Geneva, 5 April 2004
Opening Statement by Mrs. Brigita Schmögnerová,
Ladies and gentlemen,
On behalf of the United Nations Economic Commission for Europe, it is a great pleasure for me to welcome you all to this Seminar on Aggressive Behaviour on the Road. I am particularly pleased to welcome so many participants from countries outside the UNECE region, including from Africa and Asia.
I also wish to especially welcome the speakers and express my gratitude to them for contributing to this event.
I address a special welcome also to Dr. Margie Peden and, through her, to the World Health Organization, which has cooperated in the organization of this Seminar.

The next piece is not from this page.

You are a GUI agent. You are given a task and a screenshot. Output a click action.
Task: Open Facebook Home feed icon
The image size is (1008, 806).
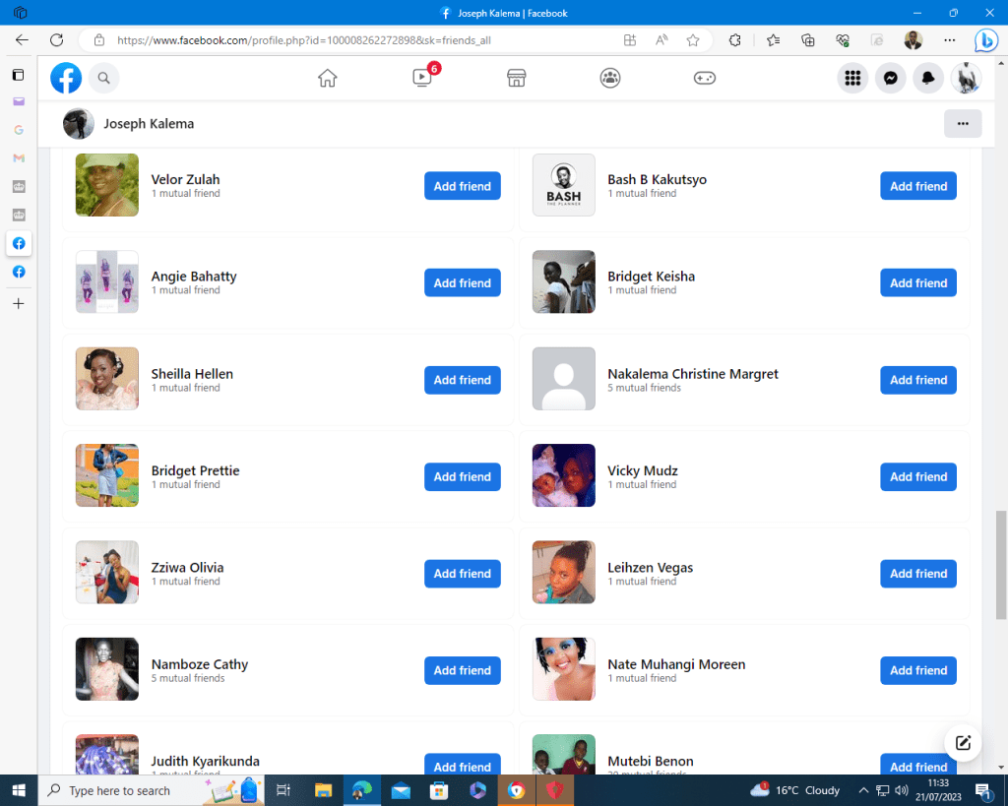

This Seminar is the start of a very important week for road safety, not just in Europe but also across the world. As you know, this Road Safety Week is central to numerous events organized almost everywhere by countries, by the European Union and by many international organizations, including the World Health Organization.
I am pleased to note that Road Safety is starting to mobilize efforts at all levels with a common objective: that of eliminating the global burden of road accidents.

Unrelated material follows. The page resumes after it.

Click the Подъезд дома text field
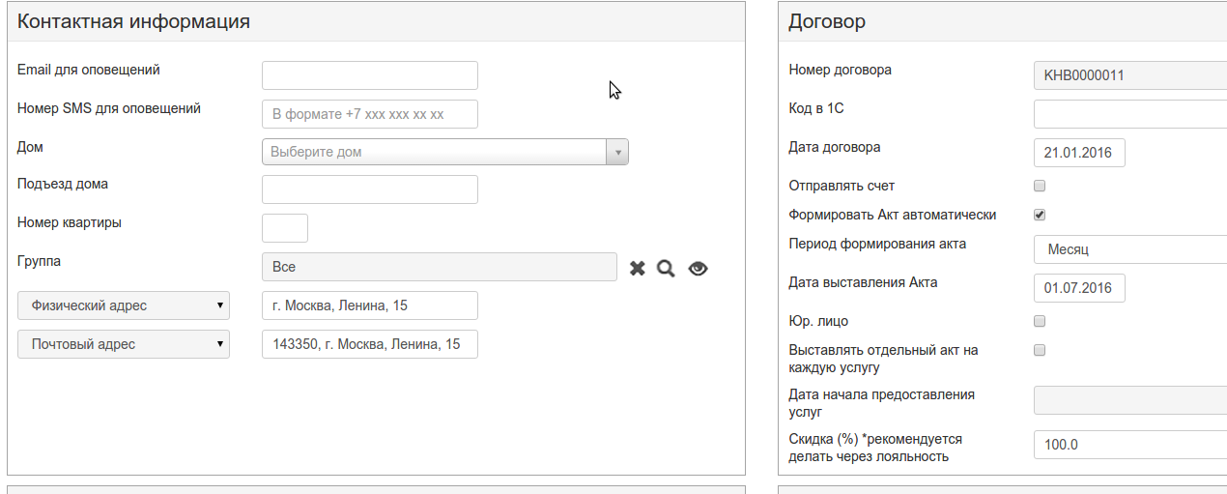 369,189
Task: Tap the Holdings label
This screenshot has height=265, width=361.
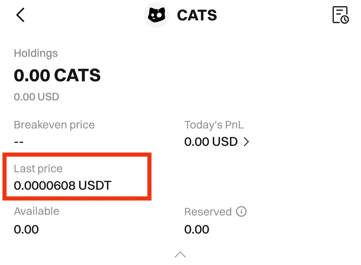Action: pyautogui.click(x=36, y=54)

This new awareness is generalized and global, as shown by the Resolutions adopted in 2003 by the United Nations General Assembly, as well as the Report of the Secretary-General, Kofi Annan, also issued in 2003, on the Global Road Safety Crisis.
In this context Resolution No. 253 adopted by the Inland Transport Committee on 19 February 2004 provides full support to the principle that its subsidiary body, the Working Party on Road Traffic Safety, assumes the role of a coordinating body for road safety at the global level.

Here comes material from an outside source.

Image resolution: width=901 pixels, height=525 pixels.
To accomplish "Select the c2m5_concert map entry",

As many in this room may know, the UNECE has since its creation in 1947 achieved much in addressing all the factors that may prevent road accidents from happening. This includes rules for the construction of safe roads and safe road vehicles, but also traffic rules and safe driver behaviour. The legislative instruments of the UNECE in the field of road safety include the Convention on Road Traffic which dates back to 1949, the Vienna Convention on Road Traffic, the Vienna Convention on Road Signs and Signals of 1968 – to mention just a few.
The implementation of these rules in many countries has contributed to a significant reduction in the number of accidents and victims.
I firmly believe that implementation of these rules in all countries of the world, including transition and developing countries, will contribute to reducing the heavy toll these countries have to pay to mobility. Data on road traffic safety which are reproduced in a brochure “Fourth Road Safety Work” are alarming. In 2001 the total number of accidents in the UNECE region exceeded 4 million. The number of killed exceeded 150,000 and the number of injured almost 5.5 million. If you study the data carefully you will recognize that the number of killed in road accidents in nominal terms is highest in the USA (42,000), followed by the Russian Federation (30,900). In terms of the number of killed in road accidents per million vehicles, the most affected are CIS and SEE countries, with Kyrgyzstan (3253) at the head, followed by Bosnia and Herzegovina (2150) as compared to the USA (162).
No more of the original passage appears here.